Is Root Beer Healthier Than Coke? Teeth, Caffeine & More

Root beer and Coca-Cola are nutritionally similar, but root beer has a few modest advantages: it’s almost always caffeine-free, and it’s significantly less acidic, which means less potential damage to your teeth. Neither drink qualifies as healthy, though, and the calorie and sugar counts are nearly identical.

Calories and Sugar Are Almost Identical

A 12-ounce can of Coca-Cola Classic contains about 155 calories. A 12-ounce can of A&W, Barq’s, or Mug Root Beer contains 152 calories. That three-calorie gap is meaningless in practical terms. Both drinks get virtually all their calories from sugar, delivering roughly 38 to 39 grams per can. That’s close to 10 teaspoons, which already approaches or exceeds the daily added-sugar limit recommended by most health organizations.

If your main concern is weight management or blood sugar, switching from Coke to root beer won’t make a noticeable difference. You’d need to cut back on both or switch to water, seltzer, or an unsweetened alternative.

Root Beer Is Caffeine-Free

Most root beer brands contain zero milligrams of caffeine. Coca-Cola, by contrast, has about 33 mg per 8-ounce serving, which works out to roughly 50 mg in a standard 12-ounce can. That’s less than a cup of coffee but still enough to affect people who are sensitive to caffeine, pregnant, or trying to limit their intake.

One exception worth noting: Barq’s Root Beer does contain a small amount of caffeine in its regular (non-diet) version, so check the label if caffeine is something you’re actively avoiding. Every other major root beer brand is caffeine-free.

Root Beer Is Much Easier on Your Teeth

This is where the two drinks differ most. Acidity is the primary driver of tooth enamel erosion from soda, and Coca-Cola is far more acidic than root beer. On the pH scale, where lower numbers mean more acid, Coca-Cola Classic measures around 2.37. A&W Root Beer sits at 4.27, and Barq’s Root Beer at 4.11. For context, pure water is 7.0 (neutral), and battery acid is about 1.0.

That gap matters more than it might look. The pH scale is logarithmic, so a difference of nearly two full points means Coca-Cola is roughly 50 to 80 times more acidic than most root beers. Drinking root beer still exposes your teeth to sugar, which feeds the bacteria that cause cavities, but the enamel erosion risk from the acid itself is substantially lower. If dental health is a priority and you’re going to drink soda either way, root beer is the better pick.

Caramel Coloring in Both Drinks

Both Coca-Cola and many root beers get their brown color from caramel coloring, which can contain a compound called 4-MEI that forms during the manufacturing process. California’s Proposition 65 flagged this compound as a potential carcinogen, and it has drawn ongoing scrutiny. Studies measuring 4-MEI in cola soft drinks have found levels ranging widely, from about 10 to over 300 micrograms per liter depending on the brand and whether the product was canned, bottled, or dispensed from a fountain.

Root beers that use caramel coloring also contain 4-MEI, though some brands use other coloring methods.

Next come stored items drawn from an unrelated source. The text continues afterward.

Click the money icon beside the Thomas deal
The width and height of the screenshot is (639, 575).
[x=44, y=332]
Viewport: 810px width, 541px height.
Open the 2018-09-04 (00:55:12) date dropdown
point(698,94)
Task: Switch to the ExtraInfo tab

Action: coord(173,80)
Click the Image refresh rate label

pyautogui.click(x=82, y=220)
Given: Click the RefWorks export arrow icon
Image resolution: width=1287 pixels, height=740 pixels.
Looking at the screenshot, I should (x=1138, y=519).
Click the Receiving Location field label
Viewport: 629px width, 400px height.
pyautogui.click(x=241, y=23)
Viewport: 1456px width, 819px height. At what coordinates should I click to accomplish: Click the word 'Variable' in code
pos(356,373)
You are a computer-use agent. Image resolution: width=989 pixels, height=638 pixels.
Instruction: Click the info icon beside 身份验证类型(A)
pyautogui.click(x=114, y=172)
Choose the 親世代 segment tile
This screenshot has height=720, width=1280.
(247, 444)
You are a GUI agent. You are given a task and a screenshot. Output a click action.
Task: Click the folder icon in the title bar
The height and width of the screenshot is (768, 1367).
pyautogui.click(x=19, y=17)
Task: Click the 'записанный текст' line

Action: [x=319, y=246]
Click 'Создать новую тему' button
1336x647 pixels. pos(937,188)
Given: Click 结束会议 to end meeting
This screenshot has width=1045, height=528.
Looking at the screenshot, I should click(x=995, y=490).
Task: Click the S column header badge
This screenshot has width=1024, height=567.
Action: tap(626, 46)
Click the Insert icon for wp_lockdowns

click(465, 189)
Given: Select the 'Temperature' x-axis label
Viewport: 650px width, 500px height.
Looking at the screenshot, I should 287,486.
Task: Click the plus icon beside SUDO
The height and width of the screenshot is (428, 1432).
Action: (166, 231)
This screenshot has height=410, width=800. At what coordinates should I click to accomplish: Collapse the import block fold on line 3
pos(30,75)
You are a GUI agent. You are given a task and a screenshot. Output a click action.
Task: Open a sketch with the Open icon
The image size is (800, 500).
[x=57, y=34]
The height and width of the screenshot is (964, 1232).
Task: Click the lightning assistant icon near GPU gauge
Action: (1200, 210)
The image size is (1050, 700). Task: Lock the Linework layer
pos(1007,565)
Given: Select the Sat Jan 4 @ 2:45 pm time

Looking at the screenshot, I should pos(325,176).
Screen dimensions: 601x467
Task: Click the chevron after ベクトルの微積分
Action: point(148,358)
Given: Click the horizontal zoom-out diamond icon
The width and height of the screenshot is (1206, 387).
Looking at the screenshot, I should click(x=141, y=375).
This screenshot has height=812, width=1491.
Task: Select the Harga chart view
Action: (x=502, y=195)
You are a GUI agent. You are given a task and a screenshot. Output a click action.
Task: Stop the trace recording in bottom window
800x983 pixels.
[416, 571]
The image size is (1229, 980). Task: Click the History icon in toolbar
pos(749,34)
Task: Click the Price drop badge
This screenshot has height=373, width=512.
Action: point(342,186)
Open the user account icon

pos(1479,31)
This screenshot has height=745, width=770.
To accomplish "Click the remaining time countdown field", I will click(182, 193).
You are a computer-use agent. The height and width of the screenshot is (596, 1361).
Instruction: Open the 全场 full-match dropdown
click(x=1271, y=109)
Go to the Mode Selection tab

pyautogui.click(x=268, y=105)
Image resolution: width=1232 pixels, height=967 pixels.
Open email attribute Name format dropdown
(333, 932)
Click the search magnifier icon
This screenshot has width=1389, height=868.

The concentrations in any single can of soda are low enough that regulatory agencies like the FDA have not restricted them. Still, if you drink multiple sodas a day, cumulative exposure adds up regardless of which brown soda you choose.

What About Diet Versions?

Switching to diet root beer or Diet Coke eliminates the sugar and drops calories to zero or near zero. Both types of diet soda typically use artificial sweeteners like aspartame, acesulfame potassium, or sucralose. The safety debate around these sweeteners is ongoing. The International Agency for Research on Cancer classified aspartame as “possibly carcinogenic to humans” (a category that also includes things like pickled vegetables and aloe vera extract), though the FDA has maintained that current evidence does not show aspartame causes cancer at normal consumption levels.

Diet root beer does retain its acidity advantage over Diet Coke. A&W Diet Root Beer has a pH of about 4.57, still far less acidic than any cola. So even in diet form, root beer is gentler on enamel.

The Bottom Line on Choosing Between Them

Root beer wins on two specific fronts: no caffeine and significantly less acid. Those are real, measurable differences that matter for your teeth and for anyone managing caffeine intake. On sugar, calories, and overall nutritional value, the two drinks are essentially interchangeable. Neither provides vitamins, minerals, or any meaningful nutrition. If you’re choosing between the two at a restaurant or a vending machine, root beer is the marginally better option. If you’re trying to improve your health in a lasting way, the bigger move is drinking less of either one.